I digress. The game Herb (capital H) and I played today was Herbaceous (heh). You are each trying to collect herbs from your own private herb garden and the communal garden, because you’re all stinking hippies. And now I’m imagining a garden, planted with multiples of Herb’s head yelling at nothing. The game has a lot of push-your-luck elements. You’re basically trying to wait it out and get all the good herbs before your opponent gets them. I’m not going to explain the rules too in-depth, because they’re somewhere on the internet. What I am going to say is that the game has very high replay value.

After you set up the game as instructed by the rulebook, there are 2 things you can do on your turn. Pot Herbs, you do this by taking herbs from your garden and the community garden to score one of your pots (you can only score a pot once). And Plant: Draw a card from the deck and place this card in your garden (only accessible to you) or put it in the community garden (available to everyone). When you plant you must put 1 card in both your garden and the community garden.

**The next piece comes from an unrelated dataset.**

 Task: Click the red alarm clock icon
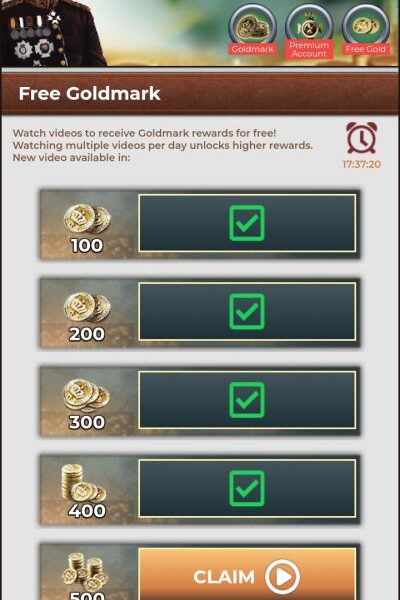tap(362, 137)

Simple enough. The trick here now is to play chicken with your opponent until one of you gives in and collects all the cards needed to fulfill a pot. There are four different pots, each with different requirements – one for all different unique kinds of herbs, one for all herbs that are the same, one for unique pairs of herbs and a glass jar, in which you can stick up to three herbs into. There are some special herbs that have numbers (extra points) on them, which can only be placed into the glass jar. If you happen to be the first person to have a one-pointer, a two-pointer, and a three-pointer collected into the glass jar, you also get a herb biscuit (worth five points at the end). So from my one paragraph explanation of the game, you must be thinking: gee, that sounds really easy. It’s not that easy. There is strategy and thinking involved and if you’re like Herb (capital H) and I, a bit of bloodshed as well.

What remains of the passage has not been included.